WACKER NEUSON. Con STRABAG per un progetto a Amburgo
Dalla compattazione all'illuminazione: l'ampio portafoglio di attrezzature edili a zero emissioni del costruttore sono state impiegate in un cantiere complesso sulla Elbchaussee amburghese

Si può operare in condizioni quadro impegnative per il rinnovamento delle infrastrutture urbane e, al contempo, mantenere elevati standard operativi e di sostenibilità? Domanda complicata, non c’è dubbio. Ma a cui Wacker Neuson non ha dubbi nel rispondere in modo assolutamente affermativo. Sì, perché il costruttore tedesco, in collaborazione con l’operatore STRABAG, sta prendendo parte alla realizzazione di un progetto urbano edilizio sulla Elbchaussee, ad Amburgo.

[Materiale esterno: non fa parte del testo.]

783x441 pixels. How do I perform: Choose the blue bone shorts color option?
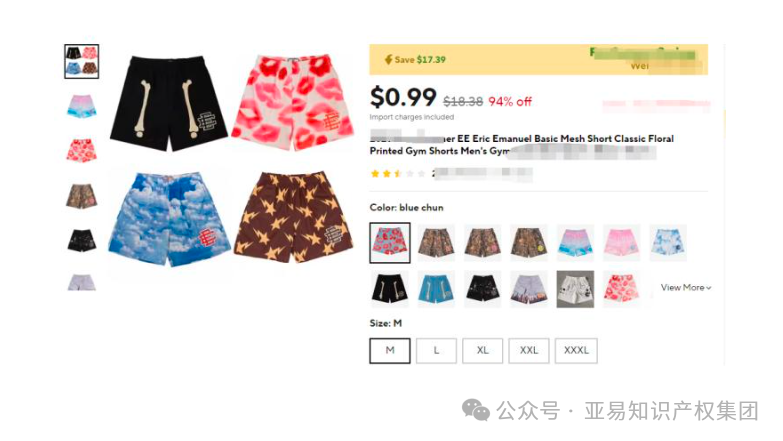point(436,289)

I lavori di ammodernamento interesseranno uno degli snodi principali di Amburgo, tra il Betty-Levi-Passage e l’Hohenzollernring, per un tratto lungo circa 1,2 chilometri. I lavori riguardano le condutture dell’acqua potabile, le infrastrutture elettriche e del gas, nonché nuove piste ciclabili, marciapiedi e carreggiate. I tanti casi di applicazione, i tempi ristretti e l’ambiente urbano angusto richiedono una logistica di cantiere precisa e macchine edili compatte e allo stesso tempo flessibili.

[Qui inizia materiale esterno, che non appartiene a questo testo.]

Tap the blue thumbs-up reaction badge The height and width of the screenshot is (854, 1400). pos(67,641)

Lungo la Elbchaussee vengono quindi utilizzati pale gommate, escavatori, Dumper, torri faro, piastre vibranti e vibrocostipatori in diverse fasi di costruzione, anche della serie zero emission di Wacker Neuson. Un cantiere, quello sorto lungo la Elbchaussee, che dimostra ancora una volta come sia possibile realizzare con successo progetti complessi nei centri urbani quando partner di lunga data collaborano in modo affidabile.

WACKER NEUSON
Nel cantiere sulla Elbchaussee sono state impiegate pale gommate, escavatori, dumper, torri faro, piastre vibranti e vibrocostipatori in diverse fasi di costruzione,
Wacker Neuson, i cantieri complessi non fanno paura
Per la compattazione dei diversi tipi di sottofondo stradale fanno il loro debutto i modelli DPU 52 e DPU 62, lanciati sul mercato da Wacker Neuson nel 2025. Questi macchinari consentono di lavorare con precisione anche in spazi ristretti e permettono agli utenti di adattarsi in modo flessibile alle mutevoli condizioni del lavoro quotidiano in cantiere. “La nuova generazione di piastre vibranti può essere controllata in modo intuitivo, è efficace sia sull’asfalto che nelle trincee o su grandi superfici e copre quindi in modo affidabile i diversi campi di applicazione sulla Elbchaussee”, ha commentato Volker Steen, Key Account Manager.
In aggiunta, le soluzioni zero emission come i vibrocostipatori elettrici a batteria AS62e e AS68e dimostrano i loro vantaggi negli scavi stretti e nelle numerose aree di lavoro di piccole dimensioni lungo il tratto. “Le attrezzature edili Wacker Neuson facilitano enormemente il lavoro quotidiano: si avviano comodamente premendo un pulsante, rendono superfluo il tracciamento a scatti e i dipendenti sono meno esposti alle sostanze inquinanti”, ha commentato Eric Bulk, Esperto di sicurezza sul lavoro presso STRABAG.

WACKER NEUSON
Tra i mezzi impiegati figurano anche ivibrocostipatori elettrici a batteria AS62e e AS68e
Operatività sempre e comunque. Anche al buio
Quando la luce del giorno diminuisce, soprattutto nel periodo invernale, una torre faro Wacker Neuson supporta le squadre di cantiere. La sua struttura compatta, il posizionamento rapido e la distribuzione uniforme della luce garantiscono un’illuminazione sicura delle aree di lavoro. La bassa rumorosità è un ulteriore vantaggio in un ambiente urbano altamente frequentato.
In conclusione, entrambi i partner condividono un chiaro obiettivo per il futuro: STRABAG persegue l’orientamento strategico di lavorare in modo climaticamente neutrale entro il 2040. Dal canto suo, con soluzioni zero emissioni e rumore ridotto, Wacker Neuson fornisce un importante contributo a questo sviluppo e integra attivamente il feedback di clienti come STRABAG AG nei propri processi di sviluppo. L’Elbchaussee non solo dimostra l’efficienza dei processi, ma anche una partnership che consente a entrambe le parti di crescere insieme e di stabilire nuovi standard nell’edilizia urbana.